Earth’s polar magnetic field is unsettled, causing polar skies to turn green. “For the third time in four days our group experienced a light show that was out of this world,” reports aurora tour guide Chad Blakley from Sweden’s Abisko National Park. “Last night, after several hours of stormy weather the clouds parted like curtains on a stage allowing us to see some of the strongest auroras of the season.”
The ongoing display is a result of our planet’s response to the interplanetary magnetic field (IMF). The IMF has tipped south, slightly, just enough to open a crack in Earth’s magnetosphere. Solar wind is leaking in to fuel the auroras.
“If the next six months are anything like September we are going to have an amazing aurora season,” says Blakely.
The nights ahead could be amazing too. NOAA forecasters estimate a 35% to 40% chance of polar geomagnetic storms from Sept. 30th through Oct. 2nd. Monitor the aurora gallery for sightings.
Earth’s magnetic field, also known as the geomagnetic field, is the magnetic field that extends from the Earth‘s interior to where it meets the solar wind, a stream of charged particles emanating from the Sun. Its magnitude at the Earth’s surface ranges from 25 to 65 microtesla (0.25 to 0.65 gauss). Roughly speaking it is the field of a magnetic dipolecurrently tilted at an angle of about 10 degrees with respect to Earth’s rotational axis, as if there were a bar magnet placed at that angle at the center of the Earth. Unlike a bar magnet, however, Earth’s magnetic field changes over time because it is generated by a geodynamo (in Earth’s case, the motion of molten iron alloys in its outer core).

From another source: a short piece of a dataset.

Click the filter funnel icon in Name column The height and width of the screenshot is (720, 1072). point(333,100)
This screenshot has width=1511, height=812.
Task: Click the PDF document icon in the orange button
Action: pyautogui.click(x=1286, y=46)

The North and South magnetic poles wander widely, but sufficiently slowly for ordinary compasses to remain useful for navigation. However, at irregular intervals averaging several hundred thousand years, the Earth’s field reverses and the North and South Magnetic Poles relatively abruptly switch places. These reversals of the geomagnetic poles leave a record in rocks that are of value to paleomagnetists in calculating geomagnetic fields in the past. Such information in turn is helpful in studying the motions of continents and ocean floors in the process of plate tectonics.
The magnetosphere is the region above the ionosphere and extends several tens of thousands of kilometers into space, protecting the Earth from the charged particles of the solar wind and cosmic rays that would otherwise strip away the upper atmosphere, including the ozone layer that protects the Earth from harmful ultraviolet radiation.